Ive been thinking about your situation and honestly, since youre on a tight deadline, you really need to be careful with local hosting. C++ legacy codebases are heavy enough without trying to run a local LLM on a weak GPU.

  • Continue Dev Continue VS Code Extension using the DeepSeek API is probably your best move. It keeps the heavy lifting off your machine so your IDE stays snappy. Just make sure to double-check your API credits before the final push.
  • TabbyML Tabby Self-hosted AI Coding Assistant is awesome for privacy but the setup can be a real time-sink if things go sideways. I wouldnt risk it with a Friday deadline hanging over you.
  • If you want a backup, Sourcegraph Cody AI Coding Assistant is surprisingly good at indexing old projects and might handle the legacy stuff better. I would suggest sticking to the simplest path right now so you can actually finish the project. I can try to help troubleshoot if you hit a wall later tonight!


3

Honestly, just go with Continue VS Code AI Autocomplete and the DeepSeek Coder V2 API Model.

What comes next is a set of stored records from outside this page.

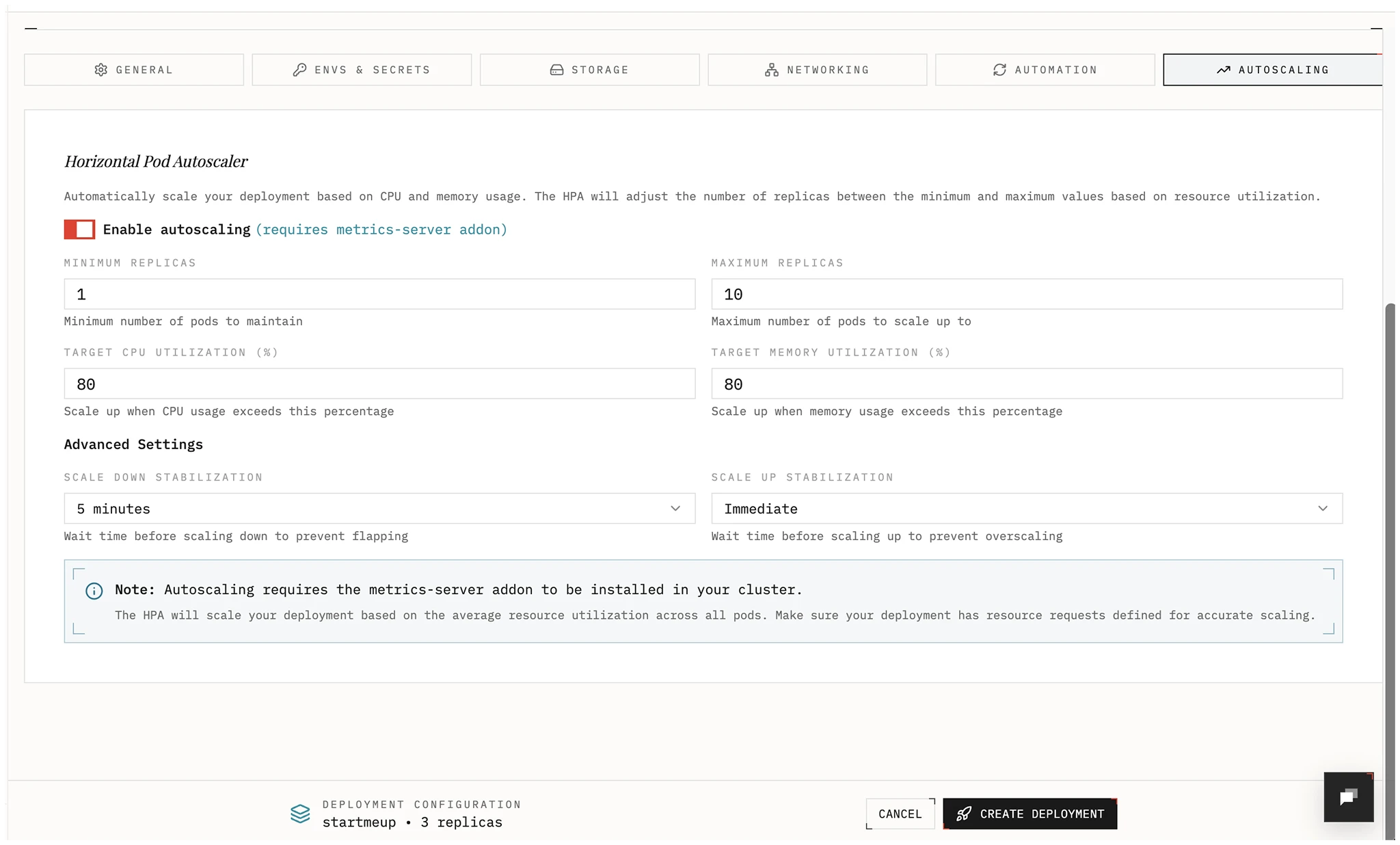Click the rocket icon on Create Deployment
1400x845 pixels.
point(964,814)
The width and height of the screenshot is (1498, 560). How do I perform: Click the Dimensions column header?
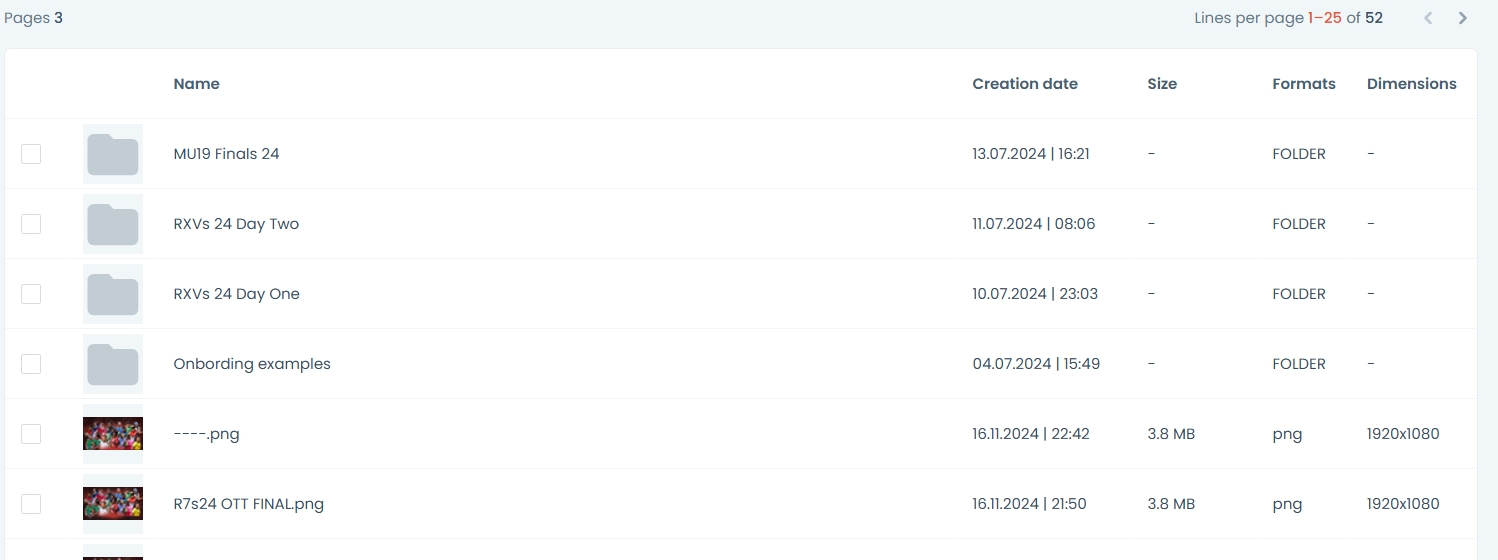1411,84
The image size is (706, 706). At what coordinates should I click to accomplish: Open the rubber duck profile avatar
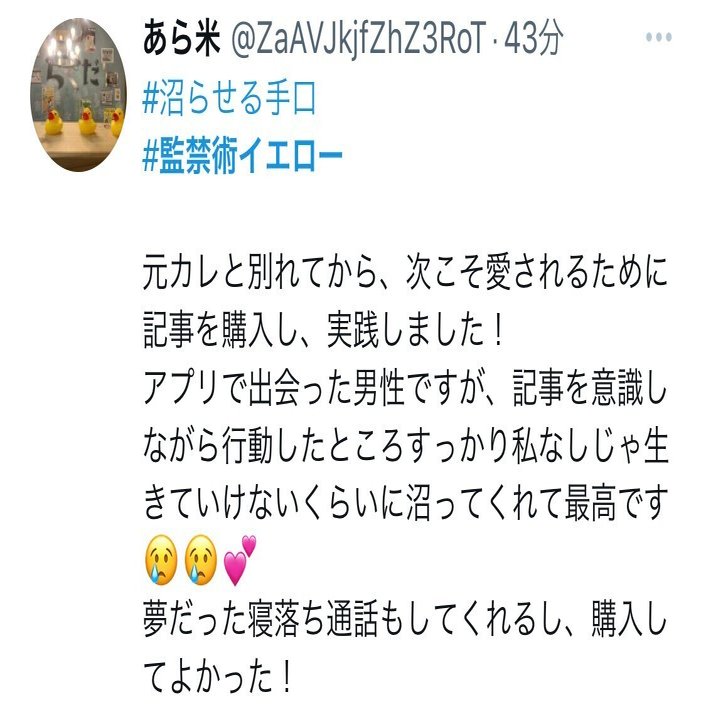coord(78,95)
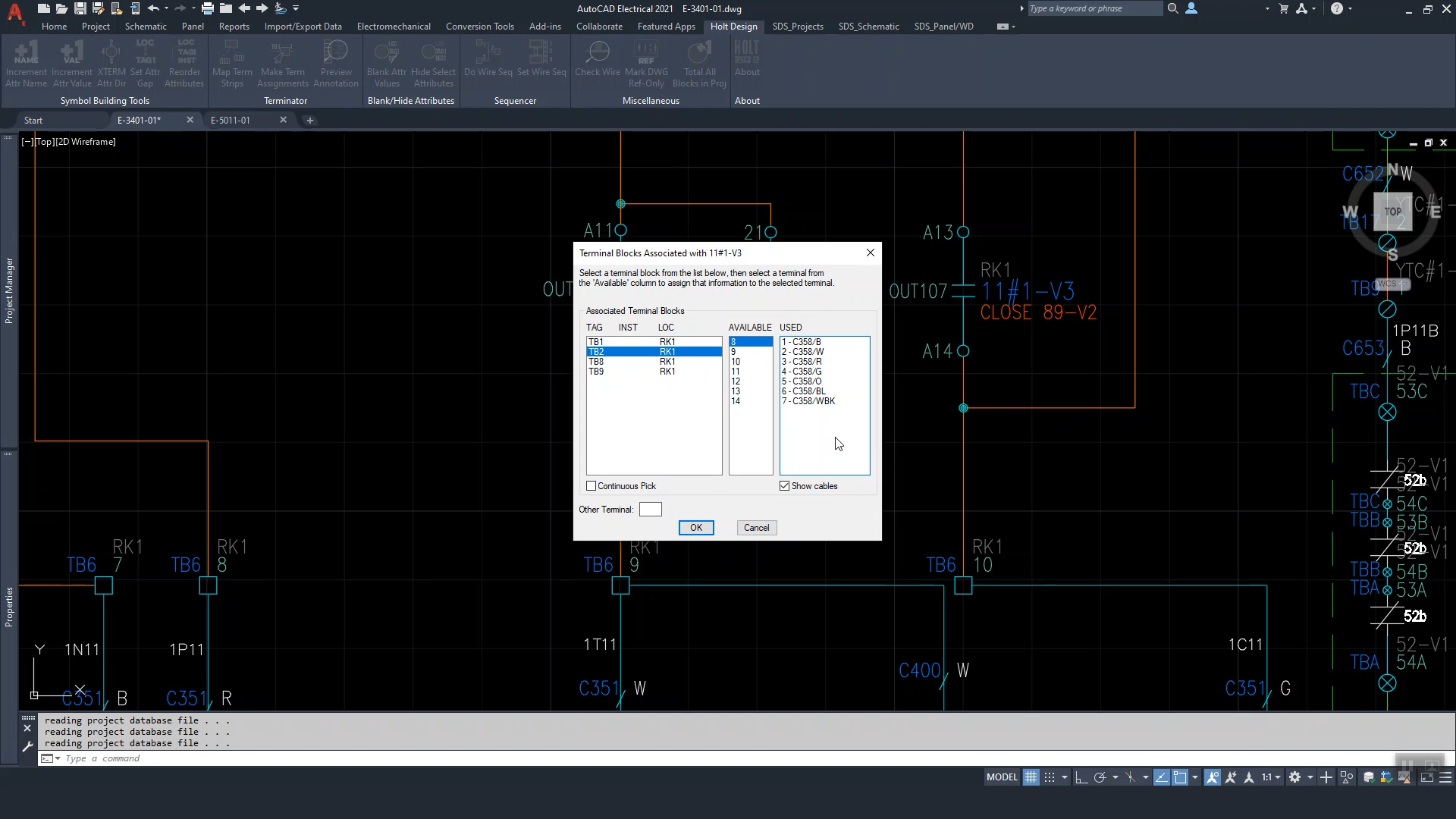Click the Cancel button in dialog
Image resolution: width=1456 pixels, height=819 pixels.
756,528
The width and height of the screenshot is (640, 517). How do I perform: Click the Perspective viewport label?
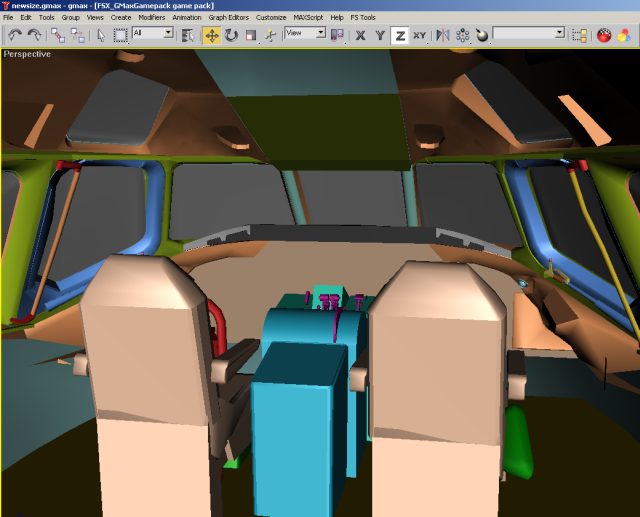[27, 54]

I've used this for legacy projects and I'm super satisfied with it.

  • Zero local GPU stress
  • Setup takes minutes
  • Dirt cheap Tabby is cool but since you have a deadline, Continue is just way smoother. It works well and wont crash your rig.


3

Regarding what #2 said about 'Ive been thinking about your situation and honestly...', hes totally right. I learned that lesson the hard way a couple years back trying to run local models on an aging workstation while refactoring a massive codebase. My IDE kept freezing and I nearly missed a huge milestone because I was too stubborn to just use an API. If youre really watching your budget, you might want to consider Codeium AI Coding Extension. Its completely free for individuals and they handle the compute on their end, so it wont tank your performance like local hosting would. I would suggest being careful with any tool that requires a lot of local indexing though... legacy C++ projects are notorious for eating up RAM as it is. Make sure to keep your setup as lean as possible until that Friday deadline is behind you. Honestly, reliability matters way more than saving five bucks when you have a client breathing down your neck.